(Collection entries)
+++

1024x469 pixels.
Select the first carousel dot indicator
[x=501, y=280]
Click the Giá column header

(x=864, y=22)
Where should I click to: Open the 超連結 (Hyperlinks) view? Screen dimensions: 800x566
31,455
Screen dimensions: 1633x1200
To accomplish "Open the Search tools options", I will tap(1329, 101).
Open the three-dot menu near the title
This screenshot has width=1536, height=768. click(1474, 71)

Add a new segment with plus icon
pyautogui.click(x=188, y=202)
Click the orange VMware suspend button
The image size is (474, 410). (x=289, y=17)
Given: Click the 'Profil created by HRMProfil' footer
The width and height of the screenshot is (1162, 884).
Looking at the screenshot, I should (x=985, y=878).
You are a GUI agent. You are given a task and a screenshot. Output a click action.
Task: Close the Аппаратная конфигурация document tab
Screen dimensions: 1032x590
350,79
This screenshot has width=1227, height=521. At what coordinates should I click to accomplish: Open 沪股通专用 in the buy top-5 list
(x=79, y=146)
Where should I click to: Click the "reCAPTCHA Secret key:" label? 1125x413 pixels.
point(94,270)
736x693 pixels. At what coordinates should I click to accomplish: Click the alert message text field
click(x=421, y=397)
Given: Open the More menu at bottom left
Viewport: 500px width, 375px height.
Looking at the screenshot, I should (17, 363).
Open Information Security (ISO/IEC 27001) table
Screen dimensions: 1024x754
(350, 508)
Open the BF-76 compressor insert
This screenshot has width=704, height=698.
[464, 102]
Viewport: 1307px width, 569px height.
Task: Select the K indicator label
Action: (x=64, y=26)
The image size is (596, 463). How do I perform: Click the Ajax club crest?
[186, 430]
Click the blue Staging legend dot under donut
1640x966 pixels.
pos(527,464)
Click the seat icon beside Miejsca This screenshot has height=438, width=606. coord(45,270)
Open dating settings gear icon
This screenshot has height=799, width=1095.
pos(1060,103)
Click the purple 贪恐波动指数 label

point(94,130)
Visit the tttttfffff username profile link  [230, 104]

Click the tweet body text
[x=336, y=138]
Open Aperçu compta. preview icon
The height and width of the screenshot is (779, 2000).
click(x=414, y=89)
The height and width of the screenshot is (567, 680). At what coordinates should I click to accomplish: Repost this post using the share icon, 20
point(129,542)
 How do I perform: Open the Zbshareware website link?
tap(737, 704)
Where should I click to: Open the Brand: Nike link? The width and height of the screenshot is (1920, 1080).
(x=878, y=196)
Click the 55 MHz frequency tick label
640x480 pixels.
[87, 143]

+++

### Aim of the exercise
Output each line of the records above exactly.

### Response box
1024x469 pixels.
Select the first carousel dot indicator
[x=501, y=280]
Click the Giá column header

(x=864, y=22)
Where should I click to: Open the 超連結 (Hyperlinks) view? Screen dimensions: 800x566
31,455
Screen dimensions: 1633x1200
To accomplish "Open the Search tools options", I will tap(1329, 101).
Open the three-dot menu near the title
This screenshot has width=1536, height=768. click(1474, 71)

Add a new segment with plus icon
pyautogui.click(x=188, y=202)
Click the orange VMware suspend button
The image size is (474, 410). (x=289, y=17)
Given: Click the 'Profil created by HRMProfil' footer
The width and height of the screenshot is (1162, 884).
Looking at the screenshot, I should (x=985, y=878).
You are a GUI agent. You are given a task and a screenshot. Output a click action.
Task: Close the Аппаратная конфигурация document tab
Screen dimensions: 1032x590
350,79
This screenshot has width=1227, height=521. At what coordinates should I click to accomplish: Open 沪股通专用 in the buy top-5 list
(x=79, y=146)
Where should I click to: Click the "reCAPTCHA Secret key:" label? 1125x413 pixels.
point(94,270)
736x693 pixels. At what coordinates should I click to accomplish: Click the alert message text field
click(x=421, y=397)
Given: Open the More menu at bottom left
Viewport: 500px width, 375px height.
Looking at the screenshot, I should (17, 363).
Open Information Security (ISO/IEC 27001) table
Screen dimensions: 1024x754
(350, 508)
Open the BF-76 compressor insert
This screenshot has width=704, height=698.
[464, 102]
Viewport: 1307px width, 569px height.
Task: Select the K indicator label
Action: (x=64, y=26)
The image size is (596, 463). How do I perform: Click the Ajax club crest?
[186, 430]
Click the blue Staging legend dot under donut
1640x966 pixels.
pos(527,464)
Click the seat icon beside Miejsca This screenshot has height=438, width=606. coord(45,270)
Open dating settings gear icon
This screenshot has height=799, width=1095.
pos(1060,103)
Click the purple 贪恐波动指数 label

point(94,130)
Visit the tttttfffff username profile link  [230, 104]

Click the tweet body text
[x=336, y=138]
Open Aperçu compta. preview icon
The height and width of the screenshot is (779, 2000).
click(x=414, y=89)
The height and width of the screenshot is (567, 680). At what coordinates should I click to accomplish: Repost this post using the share icon, 20
point(129,542)
 How do I perform: Open the Zbshareware website link?
tap(737, 704)
Where should I click to: Open the Brand: Nike link? The width and height of the screenshot is (1920, 1080).
(x=878, y=196)
Click the 55 MHz frequency tick label
640x480 pixels.
[87, 143]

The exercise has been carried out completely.